Text to read =>
□ □ □ □ □ □ □

RFC 1521 - Section 5.1. - Quoted-Printable Content-Transfer-Encoding 


5.1. Quoted-Printable Content-Transfer-Encoding

The Quoted-Printable encoding is intended to represent data that 
largely consists of octets that correspond to printable characters
in the ASCII character set. It encodes the data in such a way that
the resulting octets are unlikely to be modified by mail transport. 
If the data being encoded are mostly ASCII text, the encoded form of
the data remains largely recognizable by humans. A body which is 
entirely ASCII may also be encoded in Quoted-Printable to ensure the
integrity of the data should the message pass through a 
character- translating, and/or line-wrapping gateway. 

In this encoding, octets are to be represented as determined by the
following rules: 


 Rule #1: (General 8-bit representation) Any octet, except those
 indicating a line break according to the newline convention of the
 canonical (standard) form of the data being encoded, may be
 represented by an "=" followed by a two digit hexadecimal
 representation of the octet's value.  The digits of the
 hexadecimal alphabet, for this purpose, are "0123456789ABCDEF".

□ □ □ □ □ □ □

Information supplied =>
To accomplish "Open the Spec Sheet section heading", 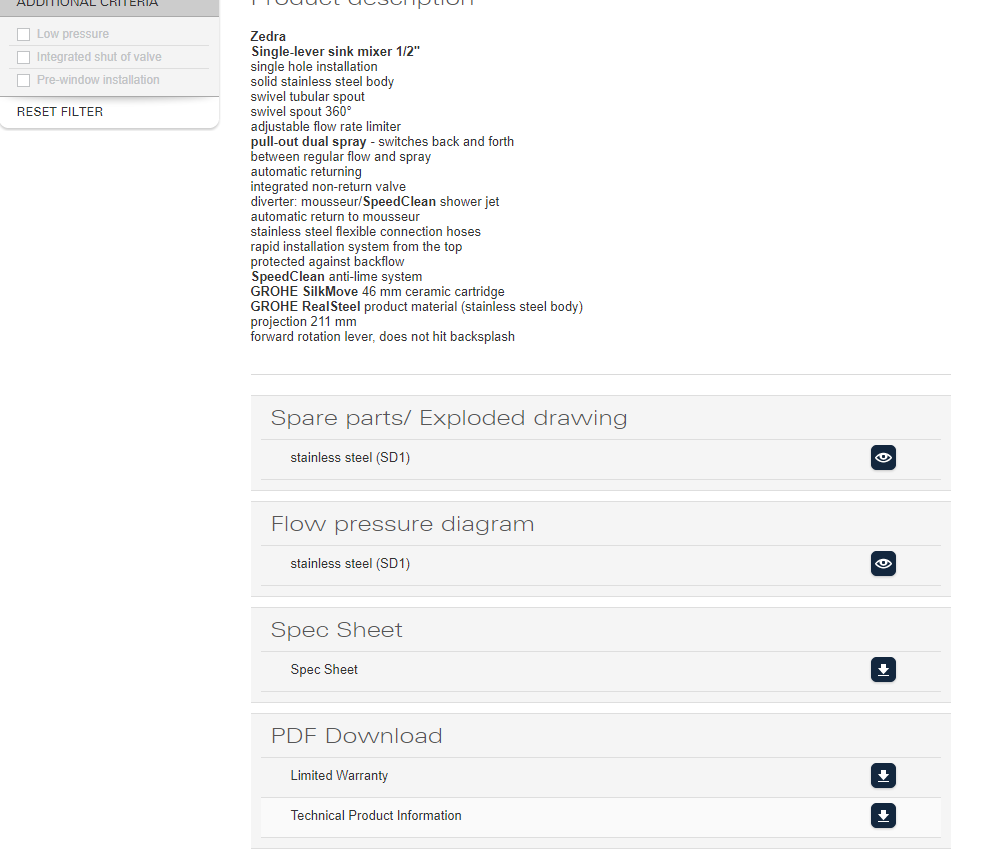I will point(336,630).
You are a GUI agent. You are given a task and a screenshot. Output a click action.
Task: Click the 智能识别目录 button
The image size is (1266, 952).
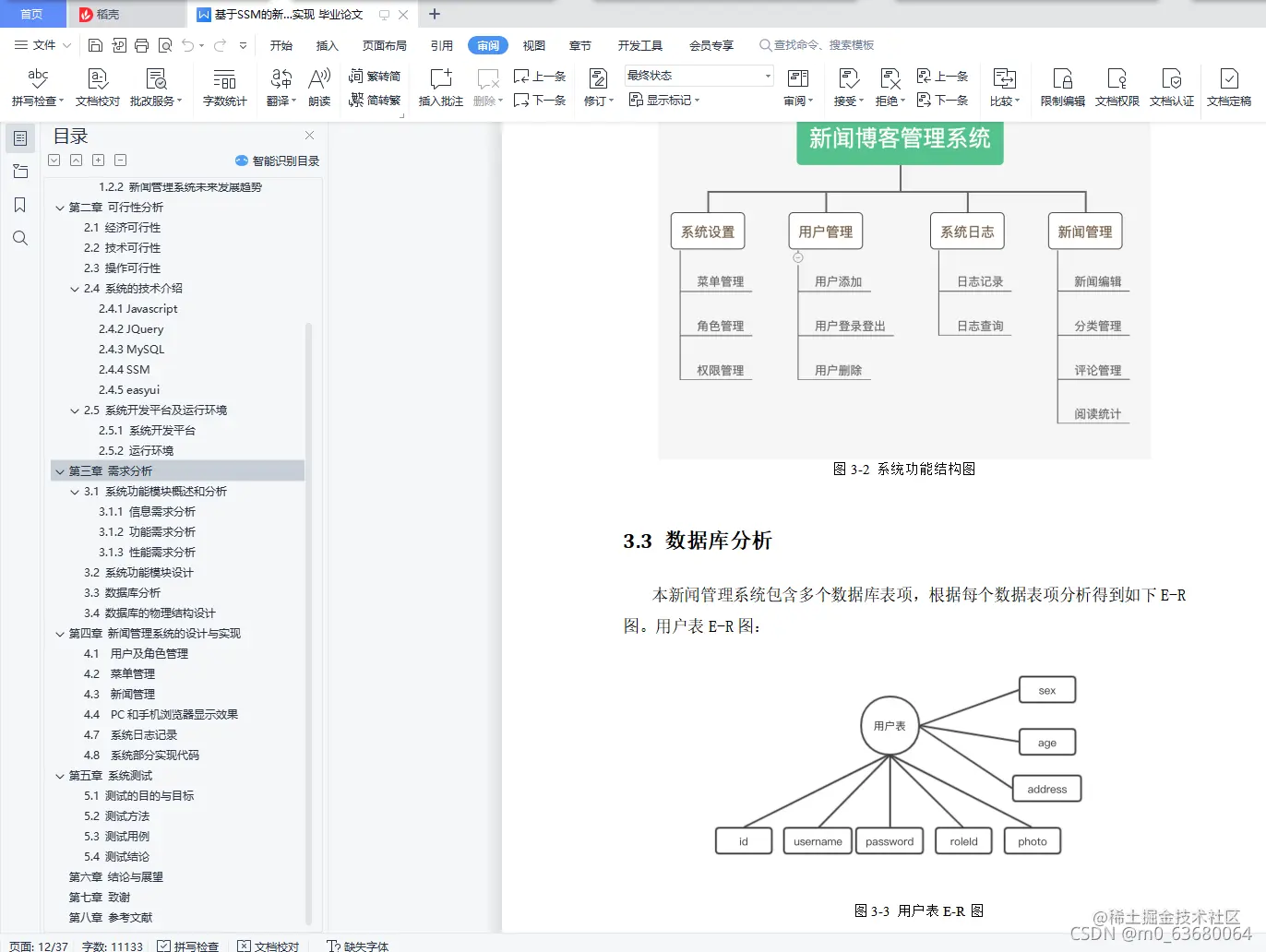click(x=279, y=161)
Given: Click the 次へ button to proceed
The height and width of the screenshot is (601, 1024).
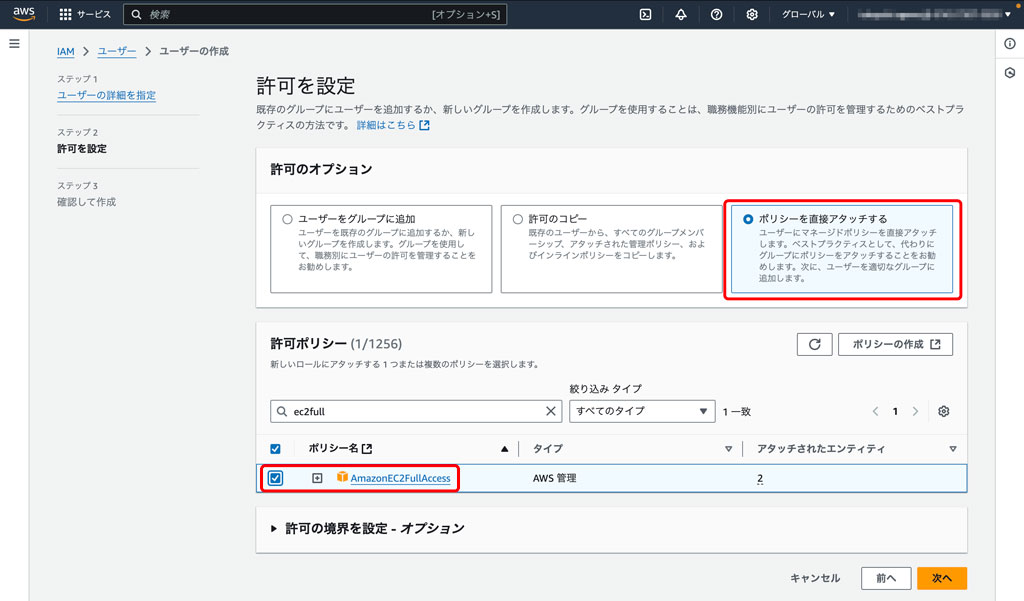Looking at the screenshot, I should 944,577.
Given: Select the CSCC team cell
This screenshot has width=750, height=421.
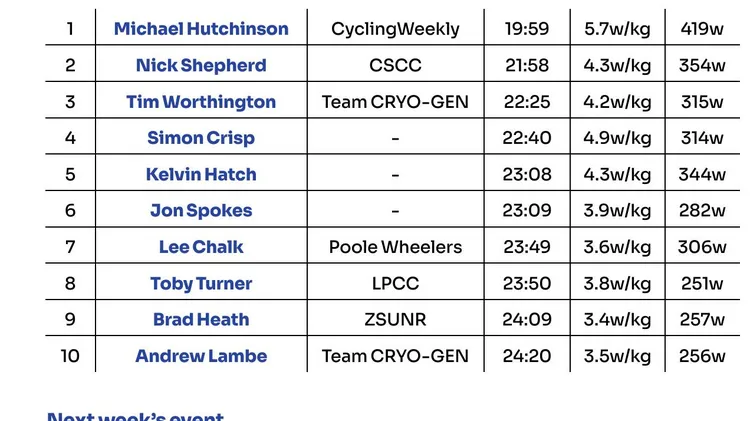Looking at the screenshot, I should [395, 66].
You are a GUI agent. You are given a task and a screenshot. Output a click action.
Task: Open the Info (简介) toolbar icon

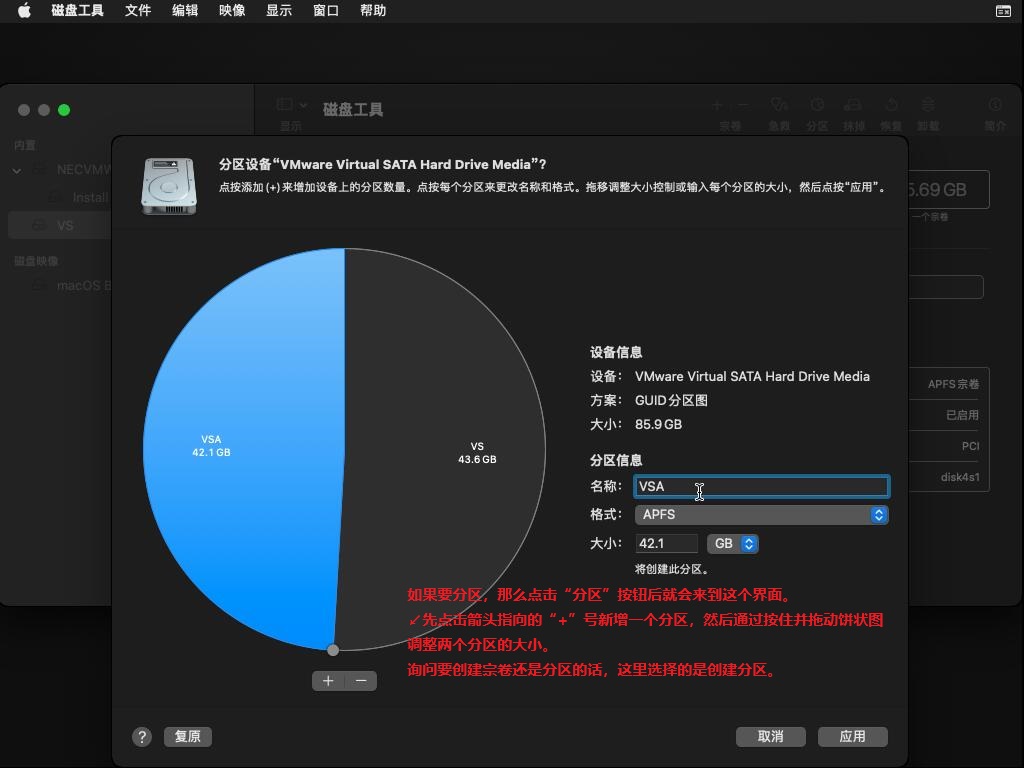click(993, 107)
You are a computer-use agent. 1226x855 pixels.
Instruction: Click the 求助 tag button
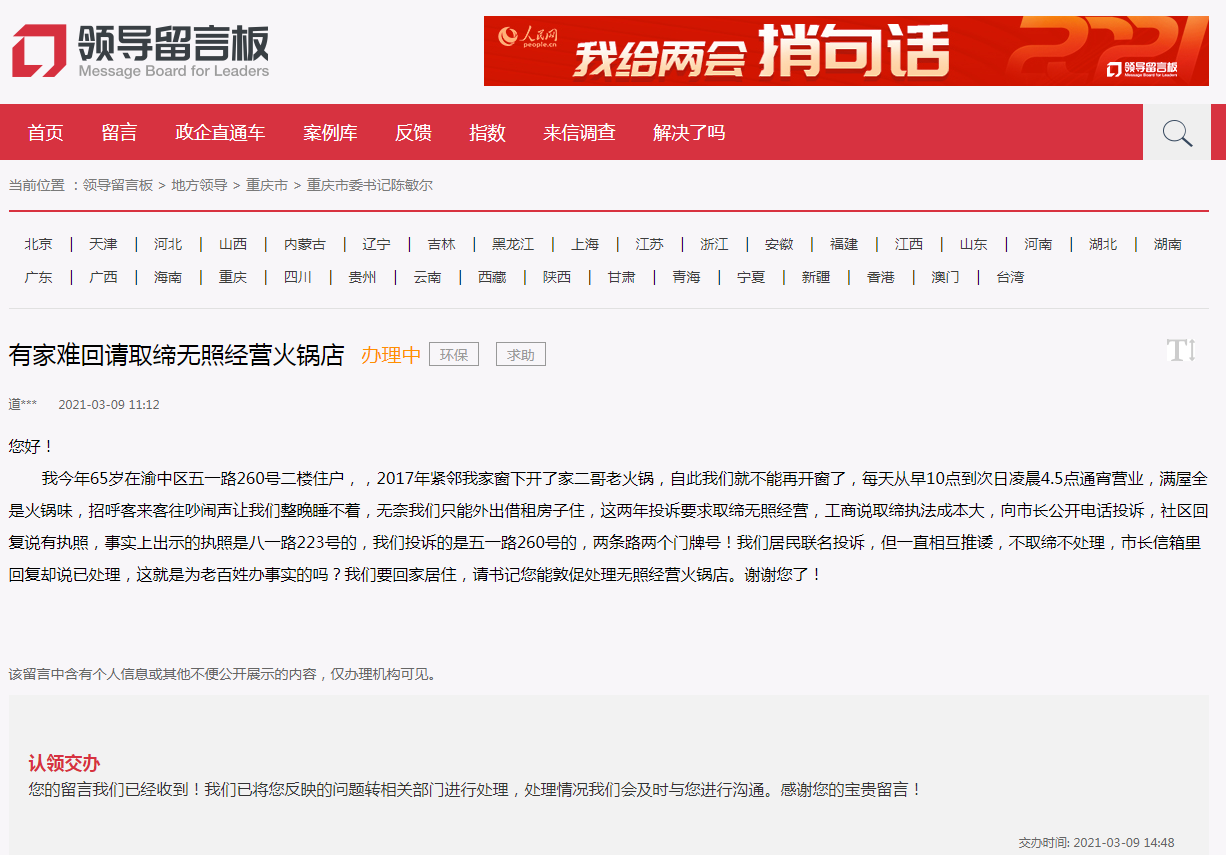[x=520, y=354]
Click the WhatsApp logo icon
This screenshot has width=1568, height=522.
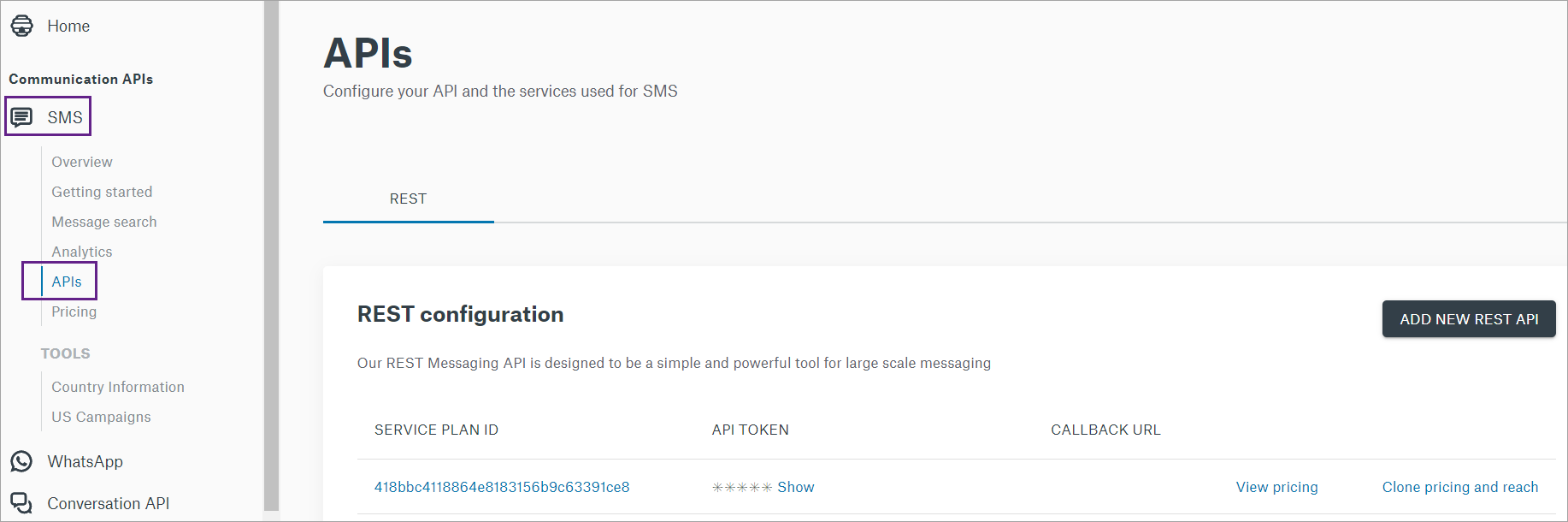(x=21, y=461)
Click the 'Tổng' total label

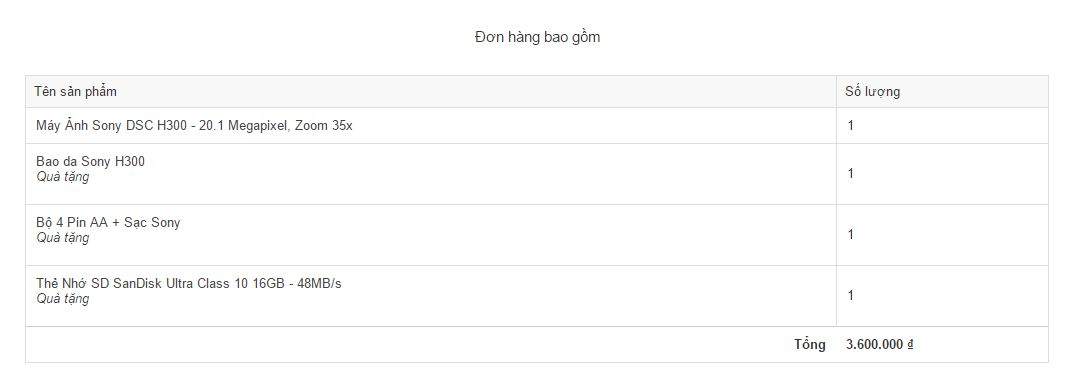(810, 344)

□ □ □ □ □ □ □

Written request A => Copy out the part of the entries above that opens with the line containing "Given: Click the 次へ button to proceed" and closes with the line containing "click(993, 107)", including both of those lines, and omit the pictures.
Written request B => Continue the RFC 1521 section on Quoted-Printable encoding from the point where it stops.

Task output A =>
Given: Click the 次へ button to proceed
The height and width of the screenshot is (601, 1024).
Looking at the screenshot, I should 944,577.
Given: Select the CSCC team cell
This screenshot has width=750, height=421.
Looking at the screenshot, I should [395, 66].
You are a GUI agent. You are given a task and a screenshot. Output a click action.
Task: Open the Info (简介) toolbar icon

click(993, 107)

Task output B =>
 Uppercase letters must be used when sending hexadecimal data,
 though a robust implementation may choose to recognize lowercase
 letters on receipt.  Thus, for example, the value 12 (ASCII form
 feed) can be represented by "=0C", and the value 61 (ASCII EQUAL
 SIGN) can be represented by "=3D".  Except when the following
 rules allow an alternative encoding, this rule is mandatory.

 Rule #2: (Literal representation) Octets with decimal values of 33
 through 60 inclusive, and 62 through 126, inclusive, MAY be
 represented as the ASCII characters which correspond to those
 octets (EXCLAMATION POINT through LESS THAN, and GREATER THAN
 through TILDE, respectively).

 Rule #3: (White Space): Octets with values of 9 and 32 MAY be
 represented as ASCII TAB (HT) and SPACE characters, respectively,
 but MUST NOT be so represented at the end of an encoded line. Any
 TAB (HT) or SPACE characters on an encoded line MUST thus be
 followed on that line by a printable character.  In particular, an
 "=" at the end of an encoded line, indicating a soft line break
 (see rule #5) may follow one or more TAB (HT) or SPACE characters.
 It follows that an octet with value 9 or 32 appearing at the end
 of an encoded line must be represented according to Rule #1.  This
 rule is necessary because some MTAs (Message Transport Agents,
 programs which transport messages from one user to another, or
 perform a part of such transfers) are known to pad lines of text
 with SPACEs, and others are known to remove "white space"
 characters from the end of a line.  Therefore, when decoding a
 Quoted-Printable body, any trailing white space on a line must be
 deleted, as it will necessarily have been added by intermediate
 transport agents.

 Rule #4 (Line Breaks): A line break in a text body, independent of
 what its representation is following the canonical representation
 of the data being encoded, must be represented by a (RFC 822) line
 break, which is a CRLF sequence, in the Quoted-Printable encoding.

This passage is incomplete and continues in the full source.